The Risk Of Intellectual Property Exposure
ChatGPT, Bard and other generative AI chatbots feed on data, growing stronger and more capable with each byte. Their ravenous appetite for knowledge fuels their ability to create fresh content rapidly. They use algorithms, generative models and deep learning techniques to spin gold from the straw of their training data. This can lead to immense creativity and productivity as new things are produced in a fraction of the time it takes a human.
The danger, however, is not that these AI tools will steal our jobs but that they will expose our most precious information assets to the world. Generative AI tools lurk in the shadows of your enterprise as potentially disruptive to corporate security as Dropbox and the iPhone before IT teams finally made it a standard corporate issue. Today, generative AI tools are accessible to your employees through websites and apps, and it’s in this mingling of data and the internet that the risk lies.
Your organization’s data is already scattered to the winds, residing in personal and corporate devices, SaaS apps, and the cloud. With a single careless or malicious move, your confidential information could be spilled into the chat—leaving your trade secrets vulnerable to hackers.
The best defense is to bring these AI tools into the light where you can control access and harness their power through a zero-trust approach.
Embracing “Data-First” Zero-Trust Security
To mitigate the potential landmines, companies must adopt a zero-trust approach to protect their data and enable access to AI applications. Data protection becomes paramount as the potential for information breaches continues to grow. You can defend your organization against risks related to generative AI by implementing the following strategies.
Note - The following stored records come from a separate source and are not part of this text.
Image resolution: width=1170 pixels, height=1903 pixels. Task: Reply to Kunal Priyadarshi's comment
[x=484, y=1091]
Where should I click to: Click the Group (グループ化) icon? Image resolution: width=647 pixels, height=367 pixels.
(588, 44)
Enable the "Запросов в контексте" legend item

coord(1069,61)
1. Limit and control access. Establish a corporate security policy for AI tool usage, ensuring that all employees follow the same guidelines consistently. Enforce this policy with solutions like secure web gateways (SWG) and cloud access security brokers (CASB), which regulate access to websites and SaaS versions of AI tools. When necessary, redirect visitors to approved, sanctioned applications instead of unsanctioned AI websites.
2. Consolidate and simplify management. Unify security policies and streamline management across multiple channels and devices to prevent data breaches. This way, your organization can manage different generative AI tools with a single policy, whether employees access them on company laptops or personal phones. Enable your hybrid workforce to safely use AI while easily monitoring and controlling permissions.
3. Stop data and IP loss. Implement data security measures that enable AI and protect users/applications to prevent unauthorized copying or pasting of confidential information (PII, PHI, IP, etc.) from sources like business email and documents. Integrate data loss prevention policies across the web and public clouds to further fortify your security against the growing list of newly available AI chatbots.
Generative AI is a double-edged sword; it’s a partnership that can lead to big prizes or pitfalls for your business. Restricting access to ChatGPT only increases shadow IT risk and stifles productivity. Conversely, leaving access unchecked opens Pandora’s box to a world of hidden dangers. The wiser path is to control AI usage and empower your workforce securely.
By pragmatically applying zero-trust principles, your company can harness the power of generative AI to drive efficiency and productivity. Envision a world where ChatGPT takes its place among your list of sanctioned technology, just like the devices, websites or SaaS apps you use today. With a thoughtful and measured approach to generative AI, organizations don’t have to awkwardly sit on the sidelines. They can confidently embrace ChatGPT to reap the rewards while minimizing the risks.